Прошло несколько недель, и наш милашка Ио покинул нас навсегда восьмого ноября, накануне моего дня рождения, отнюдь не радостного, как вы и сами понимаете. В тот день, сходив с детьми и Бегонией на могилку Ио, я положил кассету в центральный ящик своего стола, от руки написав на ней: "последний монолог Ио".
Прошло без малого пять лет с тех пор, как умер Ио, но никто не занял его место в нашей семье. Бегония-дочь стала ботаником, вышла замуж и работает в горах Эускади; Луис Игнасио полностью поправился после несчастного случая, собственно, и послужившего причиной воспоминаний Ио, и учится в Дипломатической Школе, собираясь добиться успеха на данном поприще; Хавьер трудится, как и хотел, журналистом на радио; Хайме учится на четвертом курсе в Архитектурном, а Уксия из-за математики с грехом пополам переползла на второй курс Биологического. Ну а мы с Бегонией-матерью продолжаем стареть, – таков уж наш удел – но благодарим Бога за тихую, безмятежную осень нашей жизни.

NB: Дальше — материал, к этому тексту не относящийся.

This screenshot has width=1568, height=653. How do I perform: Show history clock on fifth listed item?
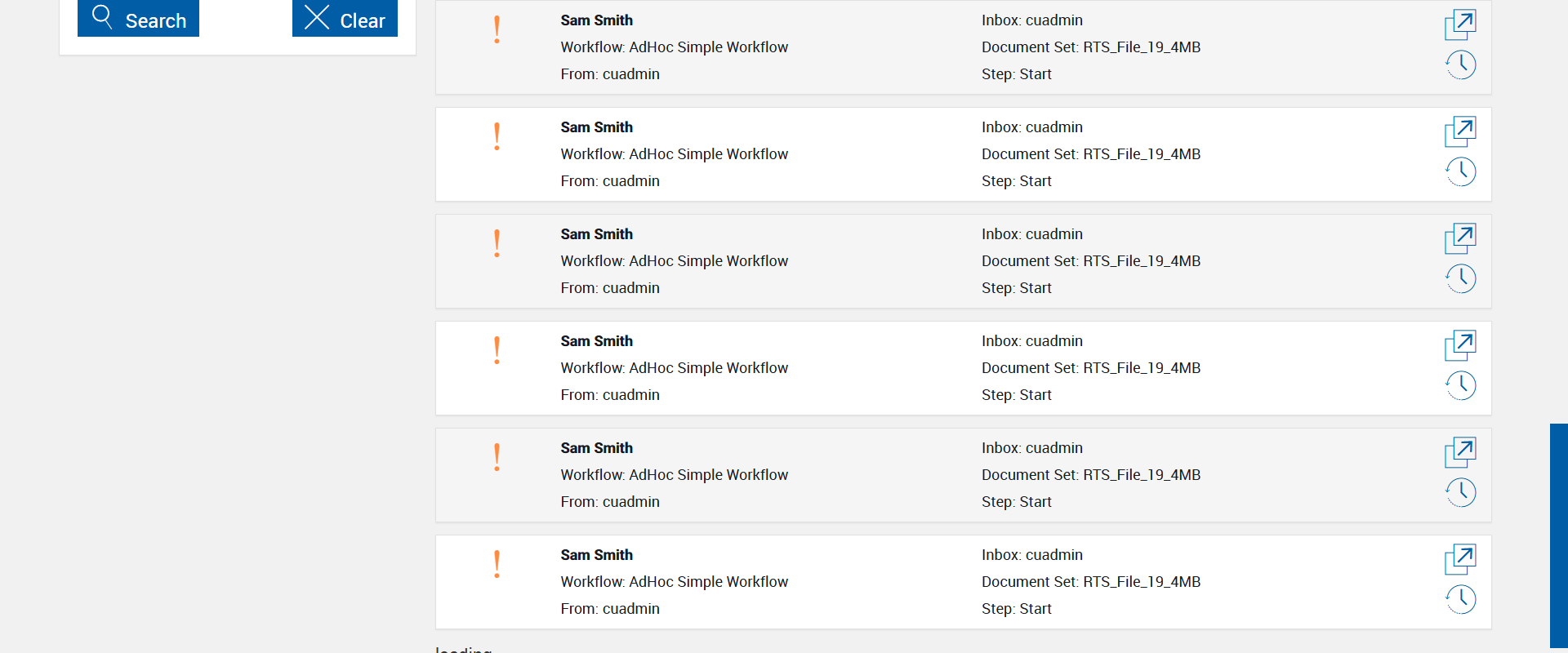click(x=1460, y=492)
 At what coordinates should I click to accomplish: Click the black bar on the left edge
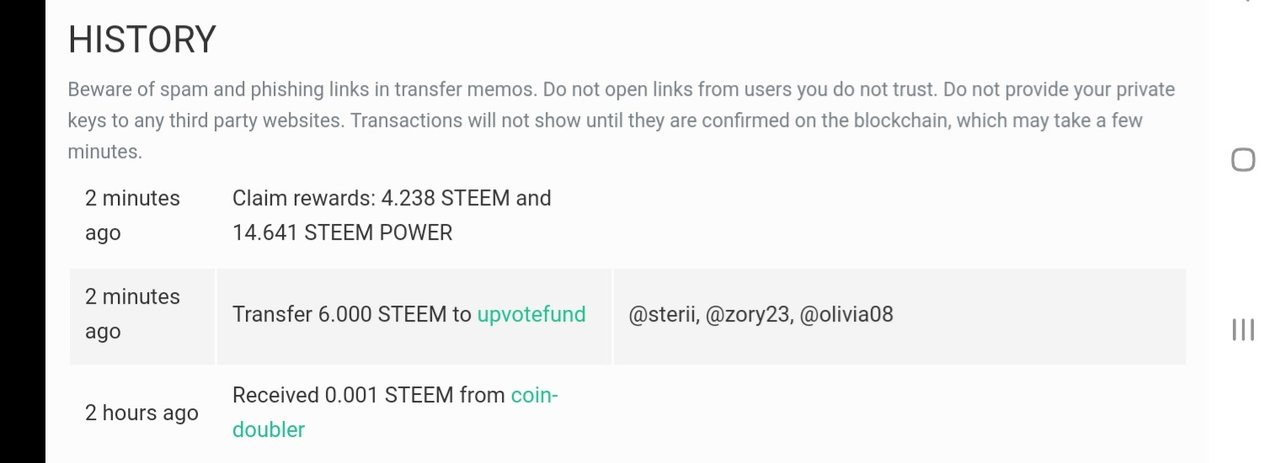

Около трех месяцев назад, в одном научном журнале я прочел интереснейшую статью о гигантском достижении в изучении и толковании речи животных, более разумной, – в конце концов любой инстинкт разумен – чем наша, хотя тщеславие "хомо сапиенс" не позволяет это даже допускать. В статье говорилось о Центре анализа языка животных, находящемся на окраине Мадрида. Движимый интересом лингвиста, которое всегда мною руководило, и подозревая вдобавок, что в моих руках находится несомненно очень важный для здешних исследований документ, я отыскал номер телефона Центра, связался с одним из научных сотрудников, и направился в обитель мудрецов.
После краткой беседы я вручил пленку профессору Арлона, с которым говорил в самом начале, и вернулся к своим делам. Спустя неделю ученый позвонил по телефону и сообщил мне, что результат исследований был просто ошеломляющим. Я попросил рассказать обо всем поподробнее, и он договорился встретиться со мной вечером в лаборатории Центра. Меня поразило зрелище технологического комплекса, напичканного стоящими впритык друг к другу и постоянно работающими высоченными устройствами, напоминающими частокол, и системами контроля, состоящими из светящихся приборчиков, ослепляющих вас в первую минуту.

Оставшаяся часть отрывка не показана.